## EXERCISE DIRECTIONS
State how many lines in the items below contain the string "green". Give only the number.

(Records for locating words and elements)
Start

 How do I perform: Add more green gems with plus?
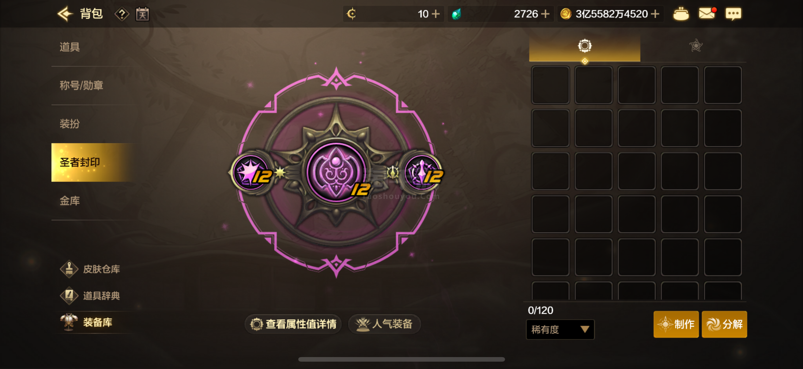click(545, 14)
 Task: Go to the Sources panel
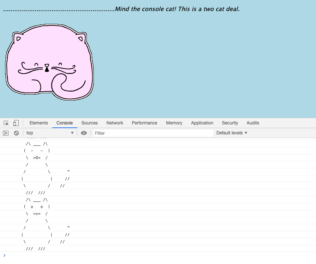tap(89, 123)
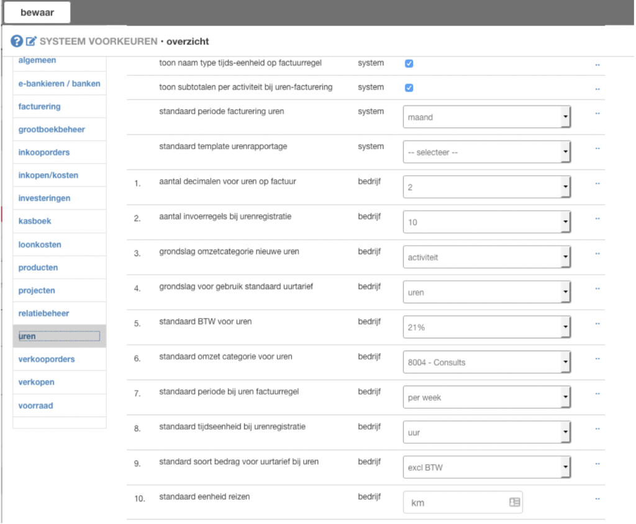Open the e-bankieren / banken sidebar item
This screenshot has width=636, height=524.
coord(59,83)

End

## TASK SOLUTION
1